> WHAT YOU ARE ASKED TO DO:
What is needed here is an exact repetition of the records below, beginning at the line that has "Perfil (386, 24)" and stopping after the line that has "Пинко Казино –".

[Stored data]
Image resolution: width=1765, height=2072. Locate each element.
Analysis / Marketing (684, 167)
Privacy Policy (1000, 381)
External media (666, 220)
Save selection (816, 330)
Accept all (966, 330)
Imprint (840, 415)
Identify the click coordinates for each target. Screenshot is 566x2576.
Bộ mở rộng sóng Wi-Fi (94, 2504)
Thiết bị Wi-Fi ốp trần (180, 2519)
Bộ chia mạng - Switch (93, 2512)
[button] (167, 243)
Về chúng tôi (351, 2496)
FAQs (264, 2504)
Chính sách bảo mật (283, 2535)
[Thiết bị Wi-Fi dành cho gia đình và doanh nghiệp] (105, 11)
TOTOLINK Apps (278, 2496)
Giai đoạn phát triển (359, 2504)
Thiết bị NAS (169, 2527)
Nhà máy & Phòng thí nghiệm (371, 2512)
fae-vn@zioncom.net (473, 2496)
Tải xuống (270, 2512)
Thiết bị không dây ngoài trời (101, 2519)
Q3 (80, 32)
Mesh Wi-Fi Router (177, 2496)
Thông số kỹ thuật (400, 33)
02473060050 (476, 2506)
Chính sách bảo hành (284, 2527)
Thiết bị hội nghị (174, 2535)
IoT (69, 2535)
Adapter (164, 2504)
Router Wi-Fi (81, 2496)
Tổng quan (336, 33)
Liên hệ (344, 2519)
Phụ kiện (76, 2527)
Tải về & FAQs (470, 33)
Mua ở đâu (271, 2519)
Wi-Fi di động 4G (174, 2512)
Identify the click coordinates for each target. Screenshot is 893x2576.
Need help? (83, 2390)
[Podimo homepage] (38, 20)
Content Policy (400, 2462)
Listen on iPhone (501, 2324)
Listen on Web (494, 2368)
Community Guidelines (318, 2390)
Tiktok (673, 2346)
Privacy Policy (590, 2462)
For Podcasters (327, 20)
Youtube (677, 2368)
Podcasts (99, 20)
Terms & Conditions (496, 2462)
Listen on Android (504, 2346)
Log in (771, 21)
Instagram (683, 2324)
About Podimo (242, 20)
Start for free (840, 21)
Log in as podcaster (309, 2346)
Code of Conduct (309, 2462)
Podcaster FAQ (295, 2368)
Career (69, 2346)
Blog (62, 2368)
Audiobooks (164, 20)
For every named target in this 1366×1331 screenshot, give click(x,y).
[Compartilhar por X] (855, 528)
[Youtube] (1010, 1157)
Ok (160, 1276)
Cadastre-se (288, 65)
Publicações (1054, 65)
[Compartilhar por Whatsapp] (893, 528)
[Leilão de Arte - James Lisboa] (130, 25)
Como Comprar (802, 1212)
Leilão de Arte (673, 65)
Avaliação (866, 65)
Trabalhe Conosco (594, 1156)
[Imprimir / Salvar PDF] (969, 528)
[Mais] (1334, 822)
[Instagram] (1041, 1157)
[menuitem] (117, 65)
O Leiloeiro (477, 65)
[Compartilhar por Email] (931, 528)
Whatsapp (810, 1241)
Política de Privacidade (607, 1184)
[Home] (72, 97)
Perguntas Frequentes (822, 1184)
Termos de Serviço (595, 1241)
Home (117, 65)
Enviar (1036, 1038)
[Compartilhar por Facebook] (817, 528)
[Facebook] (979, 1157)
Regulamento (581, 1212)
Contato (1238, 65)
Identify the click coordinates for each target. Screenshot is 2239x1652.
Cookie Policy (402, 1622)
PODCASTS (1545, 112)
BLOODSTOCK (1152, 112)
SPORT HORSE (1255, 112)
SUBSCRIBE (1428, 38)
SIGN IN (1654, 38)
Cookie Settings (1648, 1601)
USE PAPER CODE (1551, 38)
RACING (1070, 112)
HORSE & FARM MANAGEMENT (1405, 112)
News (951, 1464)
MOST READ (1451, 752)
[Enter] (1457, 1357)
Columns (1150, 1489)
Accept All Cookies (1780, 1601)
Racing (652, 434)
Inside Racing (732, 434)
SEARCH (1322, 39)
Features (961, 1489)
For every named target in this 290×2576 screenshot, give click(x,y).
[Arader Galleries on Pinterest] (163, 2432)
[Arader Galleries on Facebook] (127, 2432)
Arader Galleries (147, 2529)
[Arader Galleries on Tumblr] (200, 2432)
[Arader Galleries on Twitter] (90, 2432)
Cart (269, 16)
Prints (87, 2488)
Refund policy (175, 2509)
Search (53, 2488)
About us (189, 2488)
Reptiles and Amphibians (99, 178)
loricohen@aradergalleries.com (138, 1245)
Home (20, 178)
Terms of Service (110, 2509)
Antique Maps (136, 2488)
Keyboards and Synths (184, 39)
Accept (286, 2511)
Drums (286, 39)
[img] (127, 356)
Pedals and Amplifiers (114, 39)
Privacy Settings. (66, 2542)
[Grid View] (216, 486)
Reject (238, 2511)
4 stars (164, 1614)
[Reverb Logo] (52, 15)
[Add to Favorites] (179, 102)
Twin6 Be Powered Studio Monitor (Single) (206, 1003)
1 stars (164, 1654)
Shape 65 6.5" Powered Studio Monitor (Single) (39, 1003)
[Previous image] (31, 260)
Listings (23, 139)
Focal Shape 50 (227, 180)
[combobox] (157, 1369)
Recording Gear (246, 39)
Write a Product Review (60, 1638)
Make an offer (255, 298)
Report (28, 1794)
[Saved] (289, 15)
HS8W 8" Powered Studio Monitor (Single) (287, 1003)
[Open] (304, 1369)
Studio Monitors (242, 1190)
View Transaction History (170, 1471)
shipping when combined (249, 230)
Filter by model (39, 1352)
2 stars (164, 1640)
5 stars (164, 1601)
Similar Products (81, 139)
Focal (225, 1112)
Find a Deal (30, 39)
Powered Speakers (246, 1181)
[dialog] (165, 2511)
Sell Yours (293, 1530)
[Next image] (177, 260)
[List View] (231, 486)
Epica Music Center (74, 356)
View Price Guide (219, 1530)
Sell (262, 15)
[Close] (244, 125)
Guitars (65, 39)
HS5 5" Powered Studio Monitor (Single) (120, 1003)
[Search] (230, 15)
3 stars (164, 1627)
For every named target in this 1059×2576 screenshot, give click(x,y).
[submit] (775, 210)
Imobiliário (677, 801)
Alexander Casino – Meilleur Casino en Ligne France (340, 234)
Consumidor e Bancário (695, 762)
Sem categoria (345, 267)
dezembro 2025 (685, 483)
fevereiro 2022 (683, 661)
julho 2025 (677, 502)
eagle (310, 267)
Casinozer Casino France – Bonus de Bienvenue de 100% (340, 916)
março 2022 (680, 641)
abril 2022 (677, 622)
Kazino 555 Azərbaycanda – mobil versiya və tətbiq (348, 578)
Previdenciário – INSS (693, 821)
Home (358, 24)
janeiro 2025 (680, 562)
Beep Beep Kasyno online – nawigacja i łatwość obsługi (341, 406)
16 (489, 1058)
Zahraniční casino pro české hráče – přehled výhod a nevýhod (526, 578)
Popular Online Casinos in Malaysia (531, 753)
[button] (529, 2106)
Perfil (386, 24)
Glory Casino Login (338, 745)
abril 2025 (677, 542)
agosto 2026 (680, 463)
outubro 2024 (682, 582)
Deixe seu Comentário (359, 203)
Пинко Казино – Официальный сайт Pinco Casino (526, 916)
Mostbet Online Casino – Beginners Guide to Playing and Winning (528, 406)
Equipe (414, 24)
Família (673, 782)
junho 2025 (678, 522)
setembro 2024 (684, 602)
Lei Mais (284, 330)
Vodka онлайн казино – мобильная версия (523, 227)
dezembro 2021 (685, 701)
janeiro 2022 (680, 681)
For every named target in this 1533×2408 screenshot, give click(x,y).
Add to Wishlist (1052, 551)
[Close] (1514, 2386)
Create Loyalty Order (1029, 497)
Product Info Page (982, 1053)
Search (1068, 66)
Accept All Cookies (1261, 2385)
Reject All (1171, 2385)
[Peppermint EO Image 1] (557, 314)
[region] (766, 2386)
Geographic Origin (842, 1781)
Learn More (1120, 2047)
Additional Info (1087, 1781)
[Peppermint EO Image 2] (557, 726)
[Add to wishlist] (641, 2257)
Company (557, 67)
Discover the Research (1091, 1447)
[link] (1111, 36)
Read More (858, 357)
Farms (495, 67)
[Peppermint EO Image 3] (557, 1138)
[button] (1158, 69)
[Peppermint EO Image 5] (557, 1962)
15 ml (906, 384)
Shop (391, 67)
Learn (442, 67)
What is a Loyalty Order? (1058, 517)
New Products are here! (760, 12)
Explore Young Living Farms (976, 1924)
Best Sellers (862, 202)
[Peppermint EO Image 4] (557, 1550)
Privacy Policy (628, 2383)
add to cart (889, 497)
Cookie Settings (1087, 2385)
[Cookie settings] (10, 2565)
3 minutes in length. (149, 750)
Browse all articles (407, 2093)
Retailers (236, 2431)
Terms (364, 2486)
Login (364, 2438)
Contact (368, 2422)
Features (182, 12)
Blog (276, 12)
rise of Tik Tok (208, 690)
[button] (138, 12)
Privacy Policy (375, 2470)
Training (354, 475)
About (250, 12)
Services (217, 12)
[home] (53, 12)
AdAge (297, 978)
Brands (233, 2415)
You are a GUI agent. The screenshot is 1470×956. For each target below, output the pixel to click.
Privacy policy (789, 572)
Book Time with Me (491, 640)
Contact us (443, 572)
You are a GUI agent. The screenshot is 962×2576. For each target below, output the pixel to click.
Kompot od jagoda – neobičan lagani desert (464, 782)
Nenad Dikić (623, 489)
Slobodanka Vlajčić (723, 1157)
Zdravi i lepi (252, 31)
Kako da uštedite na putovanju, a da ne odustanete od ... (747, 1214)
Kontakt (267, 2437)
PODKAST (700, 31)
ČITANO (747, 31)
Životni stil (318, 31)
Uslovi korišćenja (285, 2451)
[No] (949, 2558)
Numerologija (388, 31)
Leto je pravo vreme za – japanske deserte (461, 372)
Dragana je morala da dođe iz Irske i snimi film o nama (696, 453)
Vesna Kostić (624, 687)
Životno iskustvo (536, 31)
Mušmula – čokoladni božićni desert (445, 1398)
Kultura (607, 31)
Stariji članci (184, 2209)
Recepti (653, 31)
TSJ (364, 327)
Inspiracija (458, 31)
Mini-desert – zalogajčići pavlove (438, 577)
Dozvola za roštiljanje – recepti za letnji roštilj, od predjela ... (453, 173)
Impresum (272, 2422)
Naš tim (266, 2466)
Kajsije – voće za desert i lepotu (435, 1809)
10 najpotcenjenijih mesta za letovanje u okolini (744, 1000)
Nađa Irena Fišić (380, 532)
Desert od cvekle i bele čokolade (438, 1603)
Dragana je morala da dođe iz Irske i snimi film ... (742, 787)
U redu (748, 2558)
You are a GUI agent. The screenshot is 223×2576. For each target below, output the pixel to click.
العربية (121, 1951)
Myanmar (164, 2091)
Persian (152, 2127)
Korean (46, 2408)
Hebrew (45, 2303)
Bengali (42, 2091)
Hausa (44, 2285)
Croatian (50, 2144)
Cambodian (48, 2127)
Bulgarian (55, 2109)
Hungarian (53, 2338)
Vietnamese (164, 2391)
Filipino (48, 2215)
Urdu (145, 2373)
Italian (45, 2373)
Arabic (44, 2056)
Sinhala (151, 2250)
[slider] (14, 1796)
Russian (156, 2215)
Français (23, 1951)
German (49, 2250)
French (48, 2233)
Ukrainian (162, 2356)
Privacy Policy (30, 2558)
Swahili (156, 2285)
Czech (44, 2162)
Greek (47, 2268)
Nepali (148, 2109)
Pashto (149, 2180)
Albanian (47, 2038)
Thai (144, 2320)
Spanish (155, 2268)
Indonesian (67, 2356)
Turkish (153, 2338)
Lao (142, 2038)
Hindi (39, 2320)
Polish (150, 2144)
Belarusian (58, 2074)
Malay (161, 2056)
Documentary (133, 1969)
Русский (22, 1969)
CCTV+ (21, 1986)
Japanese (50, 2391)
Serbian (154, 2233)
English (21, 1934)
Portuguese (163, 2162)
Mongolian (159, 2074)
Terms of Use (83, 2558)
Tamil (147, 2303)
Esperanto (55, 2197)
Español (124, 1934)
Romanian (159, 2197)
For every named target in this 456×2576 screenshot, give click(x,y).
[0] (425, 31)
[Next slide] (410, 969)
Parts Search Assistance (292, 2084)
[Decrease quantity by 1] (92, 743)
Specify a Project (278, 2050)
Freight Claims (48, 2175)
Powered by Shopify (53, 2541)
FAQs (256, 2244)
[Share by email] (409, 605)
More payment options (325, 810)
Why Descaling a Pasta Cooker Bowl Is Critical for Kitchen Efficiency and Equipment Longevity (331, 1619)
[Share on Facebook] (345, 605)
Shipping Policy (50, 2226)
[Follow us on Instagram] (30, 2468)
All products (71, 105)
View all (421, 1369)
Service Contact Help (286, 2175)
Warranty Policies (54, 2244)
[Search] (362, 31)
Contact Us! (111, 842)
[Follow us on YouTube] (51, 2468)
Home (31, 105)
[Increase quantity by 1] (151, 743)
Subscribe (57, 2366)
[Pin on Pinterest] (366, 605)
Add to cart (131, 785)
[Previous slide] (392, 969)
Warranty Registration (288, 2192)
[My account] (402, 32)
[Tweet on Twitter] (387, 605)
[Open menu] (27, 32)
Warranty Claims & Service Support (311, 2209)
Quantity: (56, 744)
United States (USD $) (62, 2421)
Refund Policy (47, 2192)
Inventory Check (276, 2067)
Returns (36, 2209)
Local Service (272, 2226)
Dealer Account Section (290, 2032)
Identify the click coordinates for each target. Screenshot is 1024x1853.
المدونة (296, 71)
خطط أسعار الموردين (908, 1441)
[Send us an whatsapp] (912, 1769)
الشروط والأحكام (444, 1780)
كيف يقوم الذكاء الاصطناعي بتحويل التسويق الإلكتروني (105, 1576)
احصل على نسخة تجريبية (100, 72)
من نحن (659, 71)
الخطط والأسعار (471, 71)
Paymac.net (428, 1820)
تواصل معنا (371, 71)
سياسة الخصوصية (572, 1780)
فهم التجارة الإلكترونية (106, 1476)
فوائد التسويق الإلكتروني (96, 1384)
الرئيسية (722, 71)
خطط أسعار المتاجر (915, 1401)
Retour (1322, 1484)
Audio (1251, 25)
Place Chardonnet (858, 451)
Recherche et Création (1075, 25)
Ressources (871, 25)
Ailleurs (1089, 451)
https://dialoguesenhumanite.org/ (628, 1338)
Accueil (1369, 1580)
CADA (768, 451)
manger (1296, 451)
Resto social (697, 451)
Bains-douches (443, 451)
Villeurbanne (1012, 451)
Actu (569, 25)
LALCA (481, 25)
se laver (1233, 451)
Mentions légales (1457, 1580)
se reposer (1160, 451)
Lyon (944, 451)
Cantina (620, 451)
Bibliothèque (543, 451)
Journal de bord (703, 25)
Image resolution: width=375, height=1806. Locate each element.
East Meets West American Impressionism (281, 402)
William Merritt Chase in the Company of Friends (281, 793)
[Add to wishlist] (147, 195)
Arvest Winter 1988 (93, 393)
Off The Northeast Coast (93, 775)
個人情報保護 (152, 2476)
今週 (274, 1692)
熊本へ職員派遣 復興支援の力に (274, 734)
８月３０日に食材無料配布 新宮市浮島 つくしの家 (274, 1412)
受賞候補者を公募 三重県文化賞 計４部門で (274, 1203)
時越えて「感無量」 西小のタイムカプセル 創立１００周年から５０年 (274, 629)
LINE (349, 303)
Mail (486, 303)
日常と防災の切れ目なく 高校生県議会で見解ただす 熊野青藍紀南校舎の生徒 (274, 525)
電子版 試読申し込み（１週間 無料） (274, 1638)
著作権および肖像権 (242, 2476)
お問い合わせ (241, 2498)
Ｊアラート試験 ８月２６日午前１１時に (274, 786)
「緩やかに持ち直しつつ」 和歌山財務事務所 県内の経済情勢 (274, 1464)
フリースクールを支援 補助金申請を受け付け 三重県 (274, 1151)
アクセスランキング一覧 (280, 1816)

> ANSWER SECTION:
Perfil (386, 24)
Glory Casino Login (338, 745)
abril 2025 (677, 542)
agosto 2026 (680, 463)
outubro 2024 (682, 582)
Deixe seu Comentário (359, 203)
Пинко Казино – Официальный сайт Pinco Casino (526, 916)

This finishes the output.